Probably the most concerning event, however, came from the Federal Reserve, which continued their message about increasing rates through 2019. Not that the message was surprising, but the market needs to adjust when monetary incentives, like artificially low interest rates, are taken away. The Fed changed its tone a little during Q4, and stocks hung on every word (more about this under Bonds). The short-term effects from the fiscal stimulus of 2017’s tax cuts are also lessening.
There was a shift in the market as the it began to anticipate a slowdown. That shift was from growth stocks to value stocks. While both were down for the quarter, value was down considerably less primarily because value stocks hadn’t risen as far. Also, the stocks of smaller companies fell more than the stocks of large companies in Q4. Some refer to this phenomenon as “risk off” meaning that investors are concerned enough about the future that they want to lessen their more speculative investments, like highly-valued growth stocks and stocks of smaller companies.
Is our future all doom and gloom? No, in fact there are a number of reasons that the stock market could recover nicely in 2019. They include:
- The possibility that the U.S. and China will finalize a trade deal. China needs us to buy their goods more than we need them and a deal will eventually come to pass. Note that China’s trade surplus with us hit a record $34 billion in September.

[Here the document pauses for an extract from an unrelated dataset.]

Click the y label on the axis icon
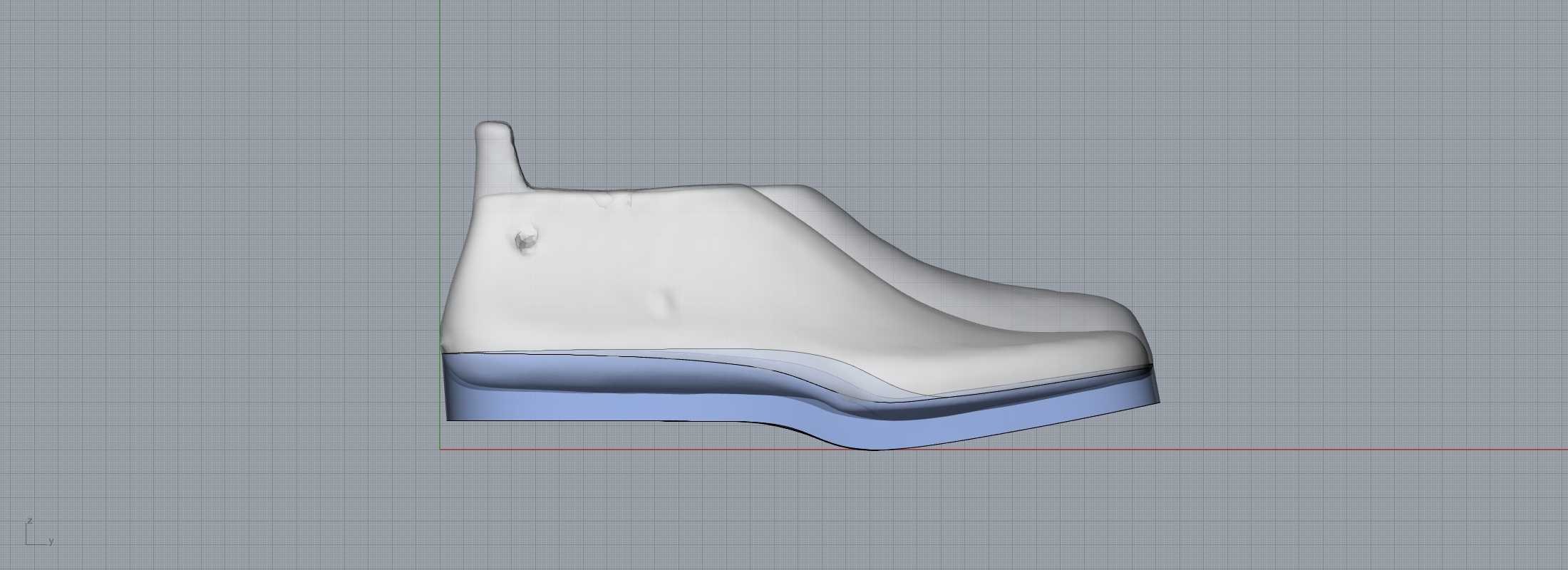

- The price of oil has dropped again, falling from about $74 per barrel to under $50 per barrel in Q4. Since most of us are dependent on oil for many of our goods and services, a drop in price should lead to lower prices for consumers and higher profits for companies.
- Inflation is still low, and there is little reason to believe that it will spiral out of control any time soon. The Federal Reserve continues to withdraw monetary stimulus through higher interest rates and reducing the amount of bonds it holds on its balance sheet. What this means is that when the economy slows, the Fed will have tools it can easily use to hopefully reduce the depth of the slowdown without triggering excessive inflation.
- Finally, as we’ve been saying for quite a while, employment remains strong with the unemployment at only 3.7%. According to the Labor Department, available jobs in the U.S. last summer outnumbered workers by 902,000, the largest gap in 17 years.
In summary, the decline in the U.S. stock market in Q4 was not unexpected because we knew that eventually the market’s high valuations would begin to flag. Those valuations are now closer to most historic averages. With a still strong economy and rising corporate earnings, the U.S. market should eventually resume an upward trend.